Researchers Develop Facial Recognition Software for Birds
ITHACA, N.Y., June 8 (UPI) — Turns out, Big Brother is a bird nerd. Thanks to the hard work of biologists and computer scientists at Cornell University, facial recognition software has turned the smartphone into a bird-identification expert.
The software comes in the form of a new app, called Merlin Bird ID, available online. It’s the result of collaboration among researchers from Cornell Tech, Caltech and the Cornell Lab of Ornithology.
Though now rather effective, the road to a workable electronic identification system was bumpy.

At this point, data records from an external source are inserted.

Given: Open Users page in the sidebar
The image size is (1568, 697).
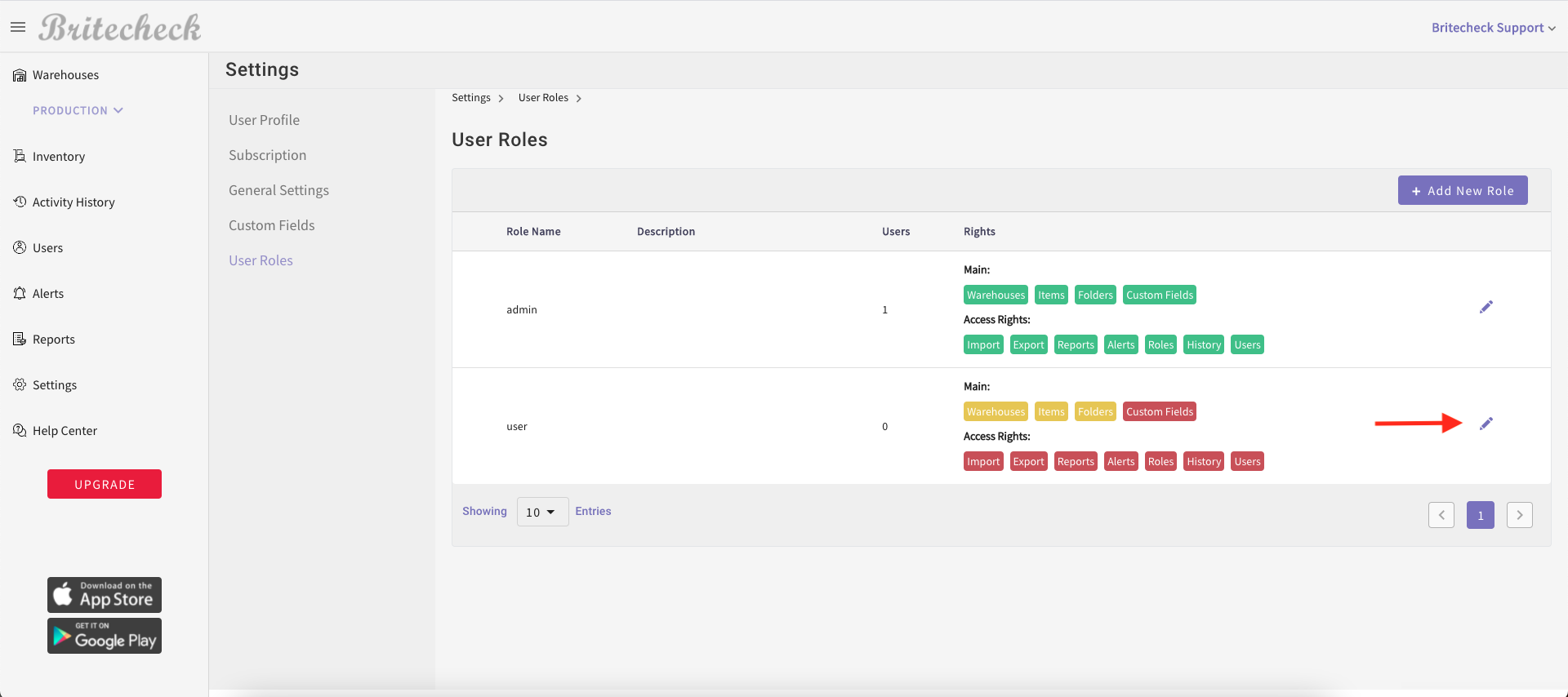Looking at the screenshot, I should point(47,248).
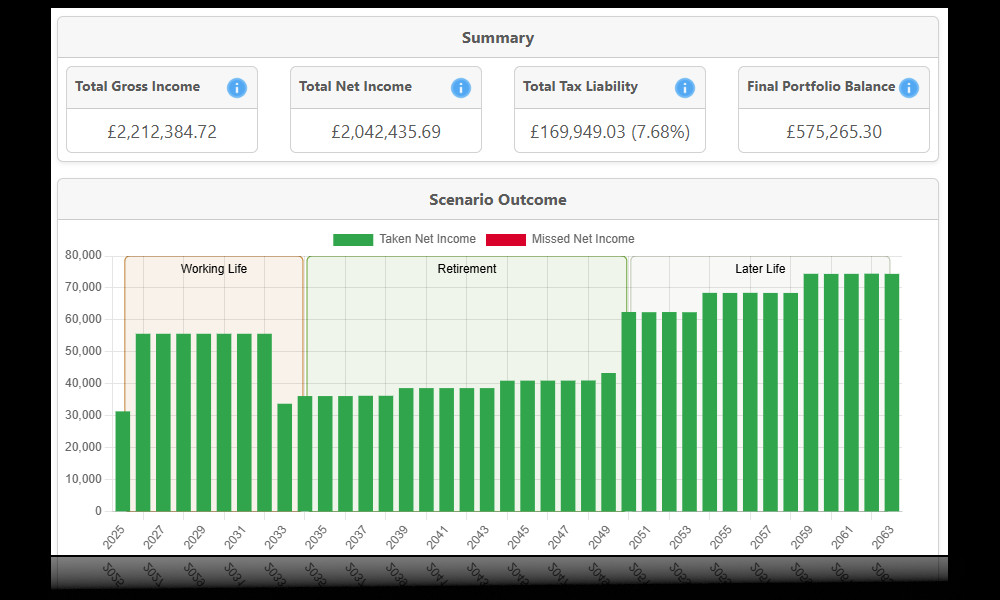This screenshot has width=1000, height=600.
Task: Click the £2,212,384.72 gross income value
Action: coord(161,131)
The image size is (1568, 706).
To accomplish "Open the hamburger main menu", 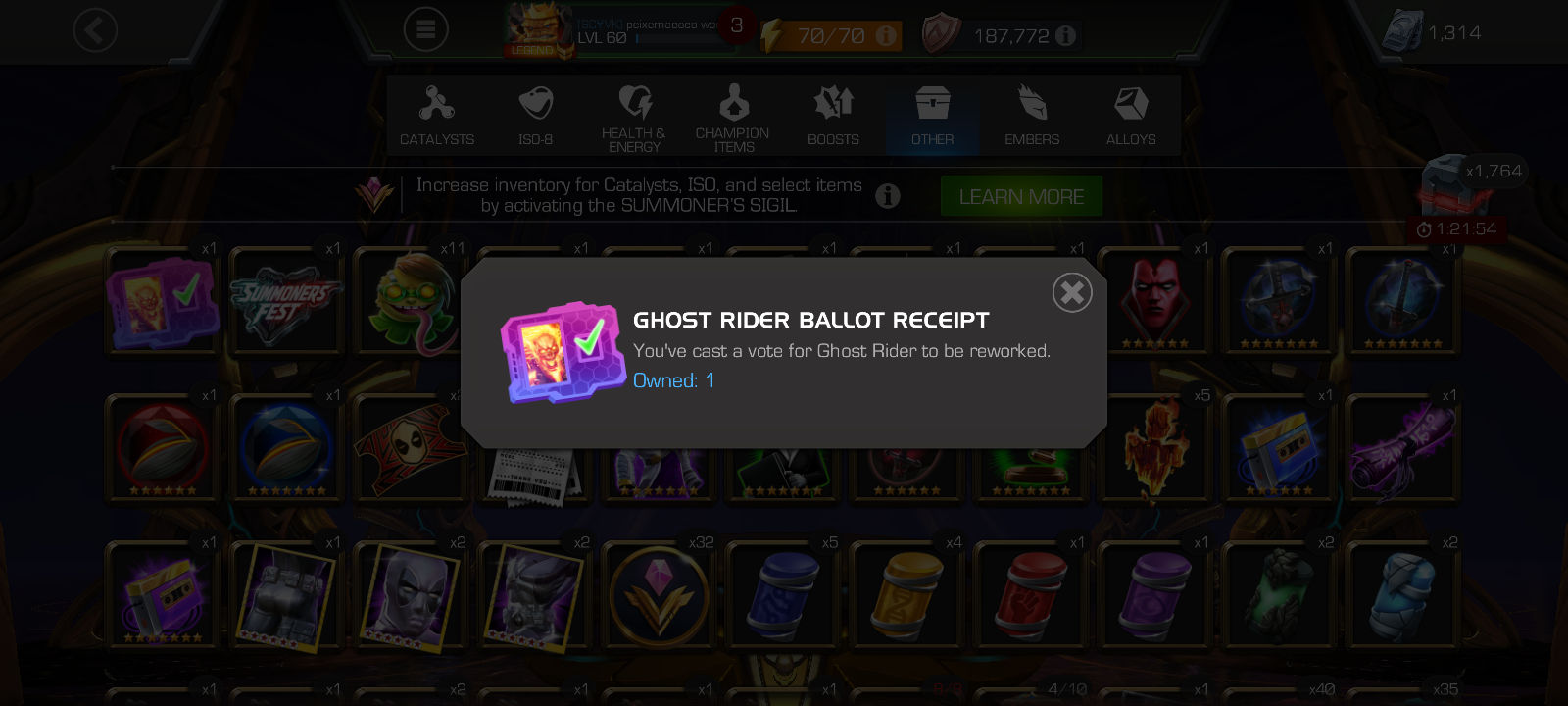I will pyautogui.click(x=425, y=30).
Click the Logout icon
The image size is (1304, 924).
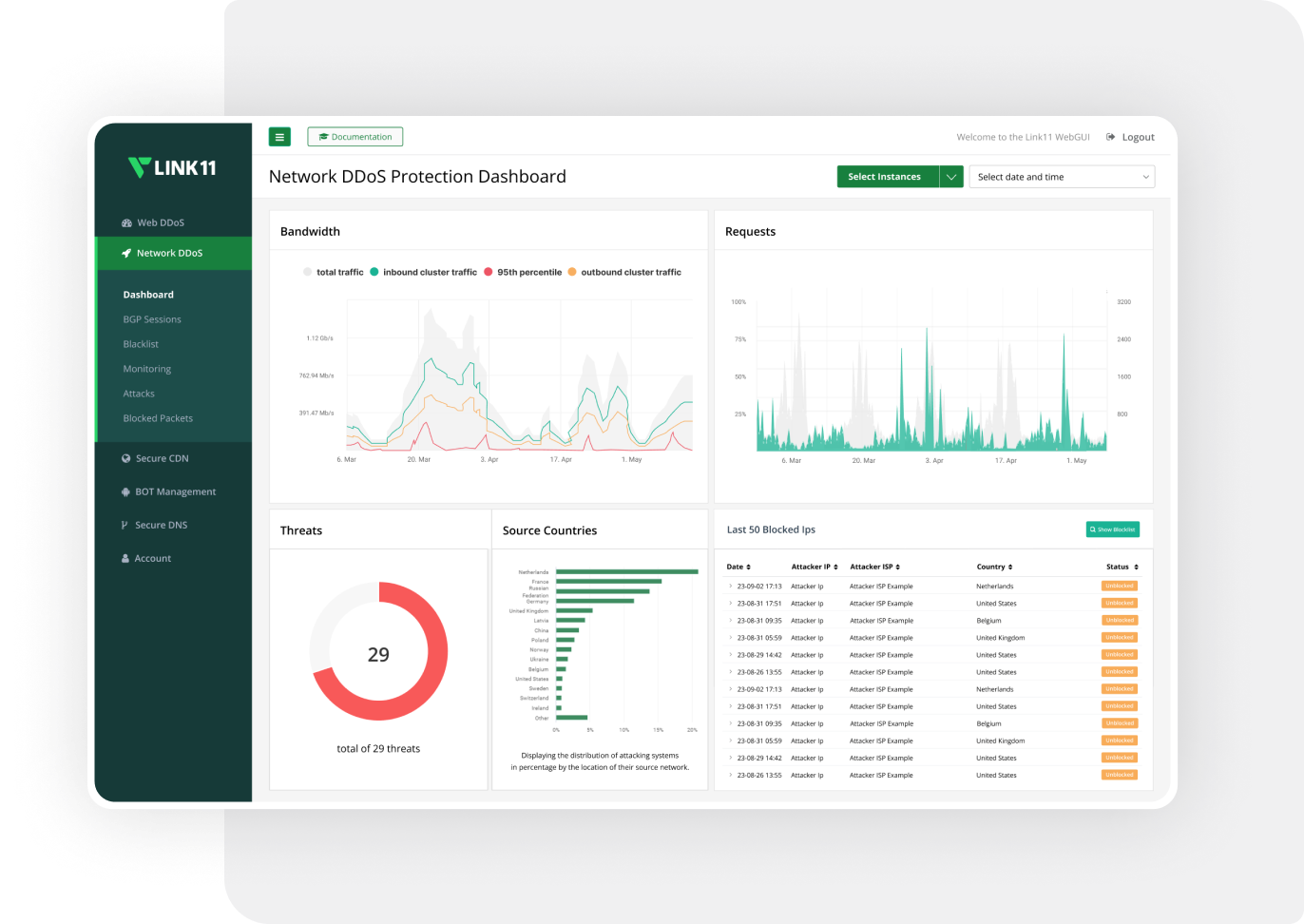tap(1110, 137)
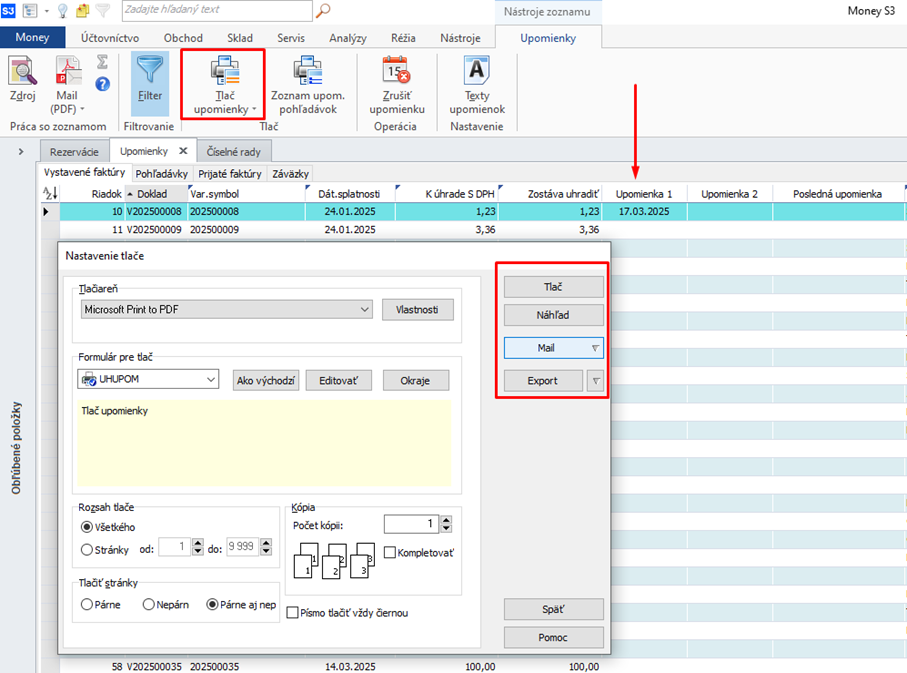
Task: Enable the Kompletovať checkbox
Action: 391,553
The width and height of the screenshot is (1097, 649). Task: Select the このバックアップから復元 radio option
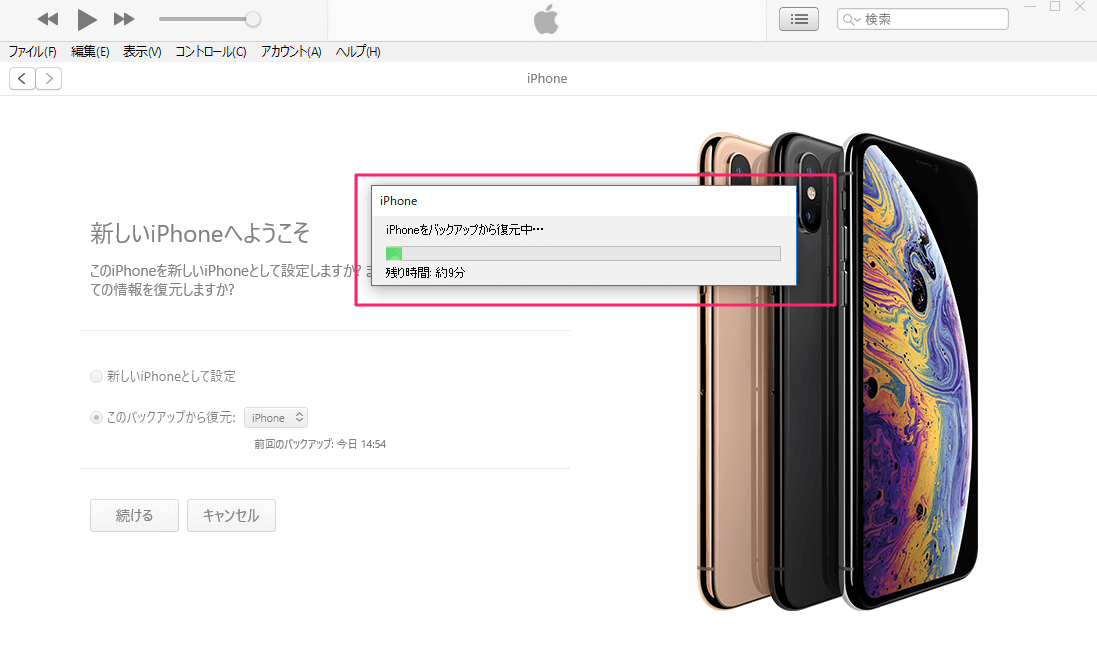(x=97, y=418)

“Asking computers to identify bird species is a challenge not only because some species look so alike, but also because their shape varies from moment to moment,” scientists at the Cornell Lab explained in a recent press release. “On top of that, photographs of birds often include complex backgrounds, and the birds may be far away or blurry.”
To overcome these obstacles, researchers built an algorithm that improves as it acquires more experience and information. As more birders utilize the software, the identification system recognizing new patterns and becomes smarter.
“Computers can process images much more efficiently than humans — they can organize, index and match vast constellations of visual information such as the colors of the feathers and shapes of the bill,” explained Serge Belongie, a professor of computer science at Cornell Tech. “The state-of-the-art in computer vision is rapidly approaching that of human perception, and with a little help from the user, we can close the remaining gap and deliver a surprisingly accurate solution.”
It works by analyzing photos uploaded by birders. Users must trace the bird and click on its tail, beak and eye, but the computer does the rest — capable of identifying hundreds of species within in the United States and Canada. The algorithm hones in on key attributes (color, feather patterns, beak and tail shapes) to narrow down the possibilities and select the most likely match.
“It gets the bird right in the top three results about 90 percent of the time, and it’s designed to keep improving the more people use it,” said Jessie Barry, an ornithologist at Cornell who headed up the project. “That’s truly amazing, considering that the computer vision community started working on the challenge of bird identification only a few years ago.”